Google Cloud Document の方では GAE Rails なら gem をいれるだけで有効化されると書いてあるものの、実は use_logging = true が必要な場合がありました。

stackdriver gem のほうにも Document があり、こちらを参照すると use_logging が production のみ true になっています。

実際にコードを読むとわかりますが、use_logging が false だと Stackdriver 用の logger が設定されません。

自分の環境だと staging を用意してたので、明示的な use_logging = true を追加する必要がありました。気づかなかった...。気づいた時の衝撃が大きかった...。切なかった...。

これにより綺麗な1つのアクセスログに紐づいて、様々なアプリケーションログをまとめて閲覧することができます。一方で nginx.request のほうの severity が設定できていないので微妙さが残りますが、自前であれこれするよりはとりあえず安心感があります。

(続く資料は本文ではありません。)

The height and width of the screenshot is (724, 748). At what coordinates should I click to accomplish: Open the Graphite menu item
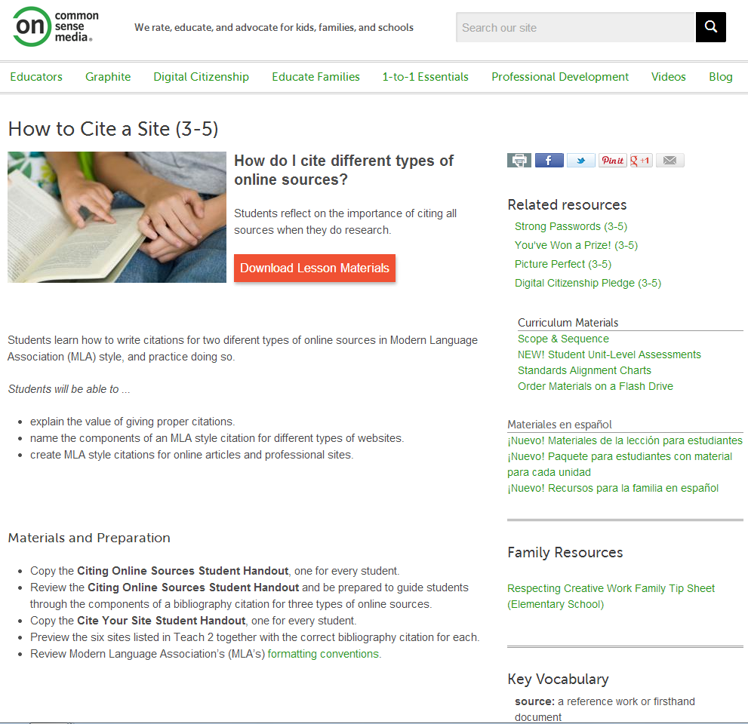108,77
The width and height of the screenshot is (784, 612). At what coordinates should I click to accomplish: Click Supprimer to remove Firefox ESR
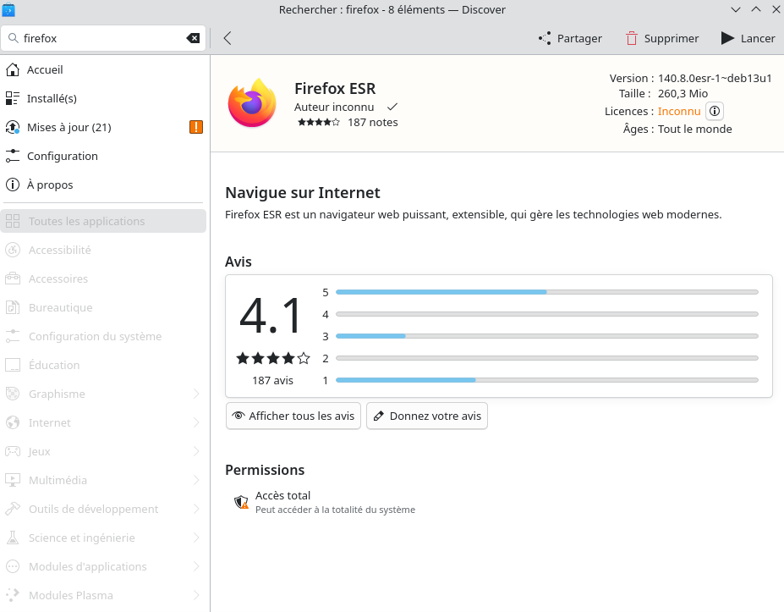662,38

nginx.request の方では severity が拾われないので、気になる人は Lograge などで Rails App 側でリクエストログを出力するのも良さそうです。

5. Stackdriver Debugger, Error Reporting, Trace を有効にする

Stackdriver Debugger は便利そうなので使えるなら使いたいですよね。知らない方はこちらの動画を。

Web Console 上からぽちぽちするだけで、変数の値をみたりログを追加したりすることができます。

GAE FE は deploy が超絶遅く、「デバッグログを増やして、デプロイして、確認して、またデプロイして」ってサイクルが辛いので。

これも Document には gem をいれるだけで良さそうな雰囲気が漂ってますが、production 以外では config で有効化する必要があります。

最終的にこれら Stackdriver Services を使うためにはこのような設定をいれることで利用することができます。

# config/environments/*.rb
Rails.application.configure do
  ...

  config.google_cloud.use_logging = true
  config.google_cloud.use_debugger = true
  config.google_cloud.use_error_reporting = true
  config.google_cloud.use_trace = true
end

さいごに

結構遠回りして use_logging にたどり着きました。なんで書いててくれなかったんだろう (gem の方には確かに書いているけれども)。

無事 Logging がそこそこ綺麗になりました。labels も設定できるので User IDとか追加しておくと、より扱いやすくなるかもしれないです。

途中の google-fluentd 周りは勉強だったと思って...。